Included among these benefits is the health care coverage for workers and their dependents, which is specifically provided under the state’s Consolidated Omnibus Budget Reconciliation Act of 1985 () (COBRA).
But reading the article, ”Employers Are Taking Steps to Reduce Costs Associated with Employee Benefits”, posted on November 29, 2007, contradicts nearly everything the law says. This article is about the practice of some employers who terminate medical coverage for worker’s dependents unless they can show proof of qualification to the benefit.
According to the article, many employers have started conducting so-called ‘dependent eligibility audits’, wherein employees are required to produce proof that their spouses and children qualify for medical benefits. If they fail, coverage for the worker’s dependents is terminated.
While the cost of providing this benefit may have increased in recent years, it is not reasonable enough to deprive workers of this vital benefit. The intention behind establishing this ‘audits’ may be good, as it had found out that 15 percent of those claimed as dependents are not actually entitled to coverage. But on the whole, more workers need the benefits than those few who try to cheat the system.
But under COBRA, these employers must “provide an employee and the employee's spouse or dependents (if covered) with notice of the right to continue coverage if the employee's job is terminated, the marriage is terminated, or a dependent child ceases to be a dependent under the terms of the plan.”

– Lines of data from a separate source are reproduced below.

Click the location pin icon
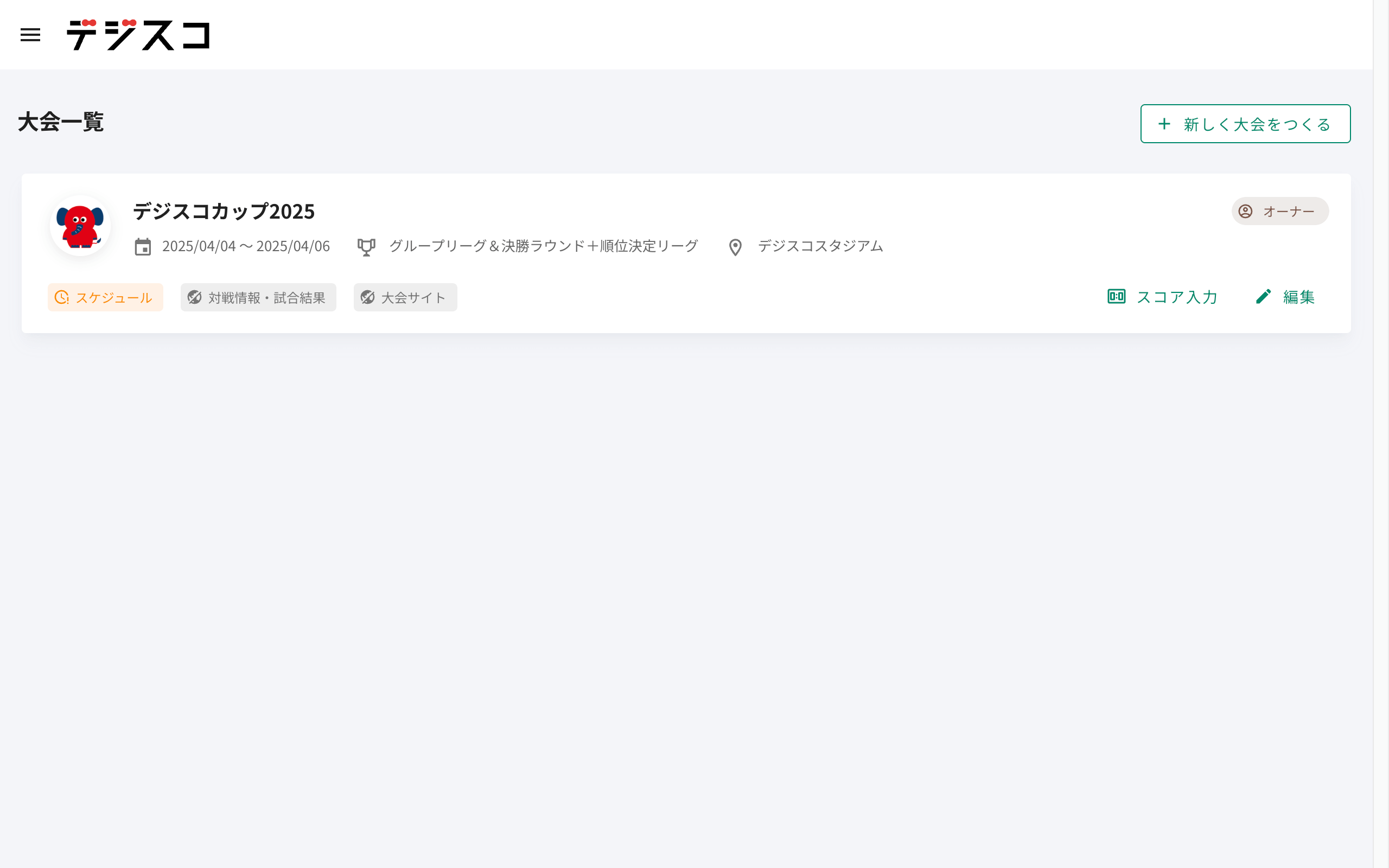 click(735, 247)
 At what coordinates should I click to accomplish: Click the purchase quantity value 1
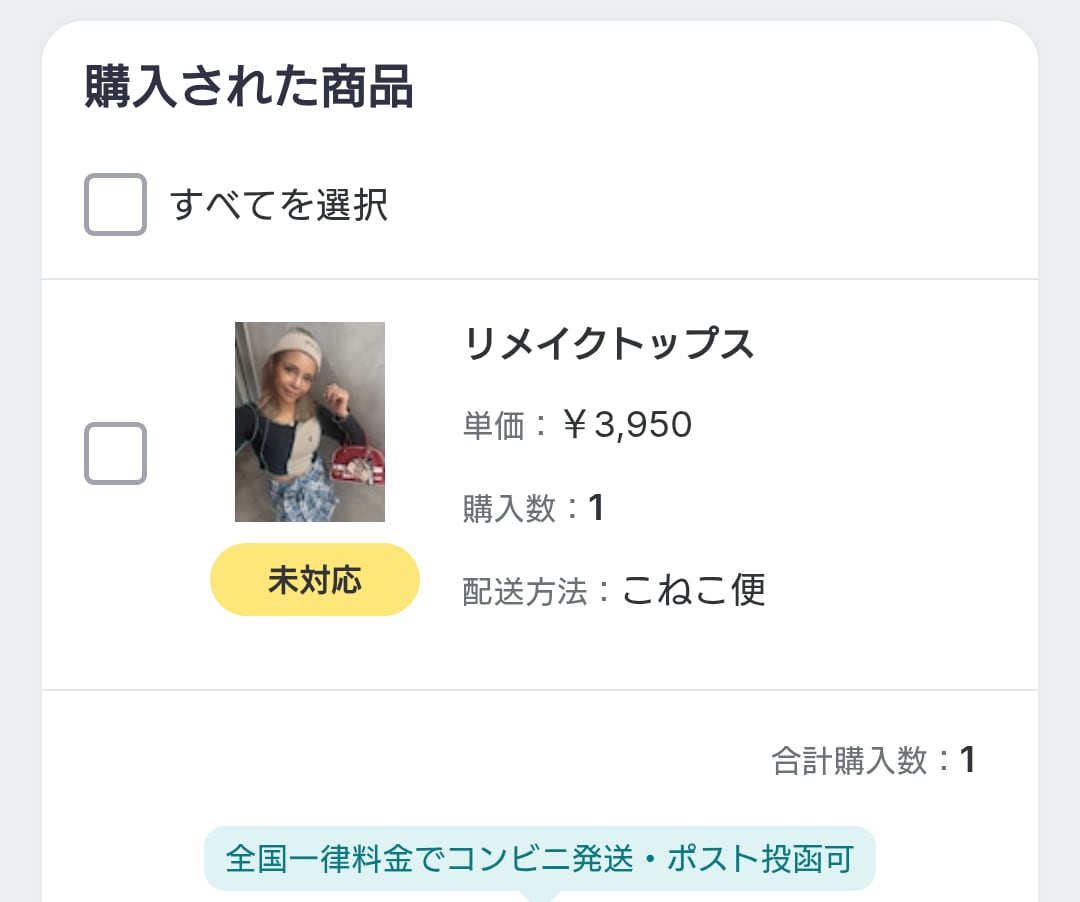596,508
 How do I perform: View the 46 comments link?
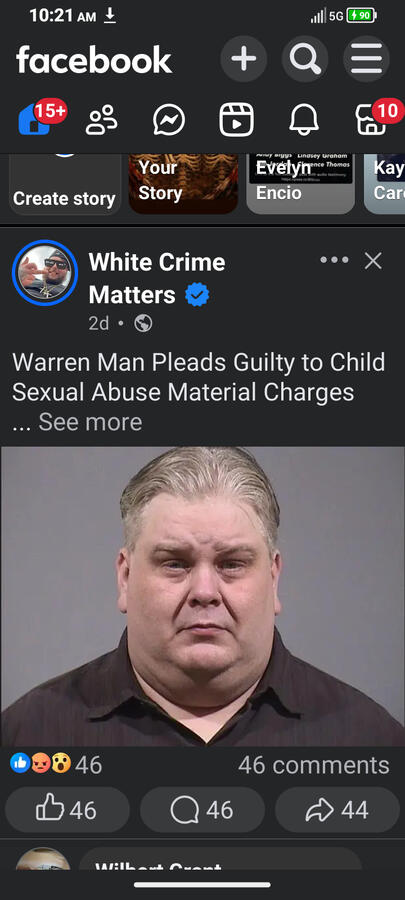314,765
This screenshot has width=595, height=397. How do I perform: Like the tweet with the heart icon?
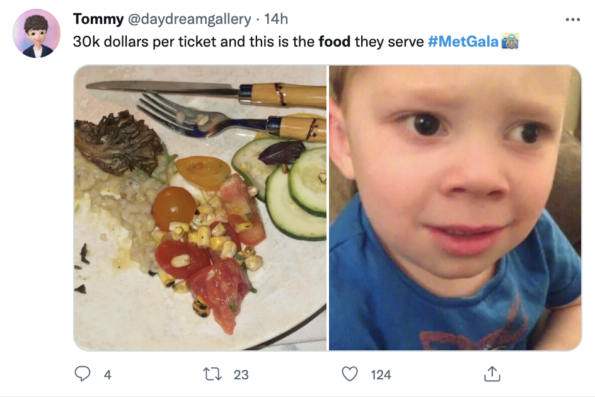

Clearly, the COBRA provision said, “The covered individual can elect to continue, for a limited period, the coverage that he or she had before the termination. The employer can require that the covered individual pay up to 102 percent of the cost of coverage.”
In addition to this, state statutes and regulations mandate California employers who offer group health insurance, health maintenance coverage, or group life insurance to comply with these laws. And usually the employer's plans are covered by both California laws and ERISA which may overlap, and even contradict each other. In many cases the federal law preempts state regulation.
The California laws regulating group health plans are similar to ERISA in a way that both establish minimum standards for coverage, limitations on cancellation and conversion, and procedures to follow upon termination of employment
In the face of all this confusion, will a final decision on the matter be forthcoming?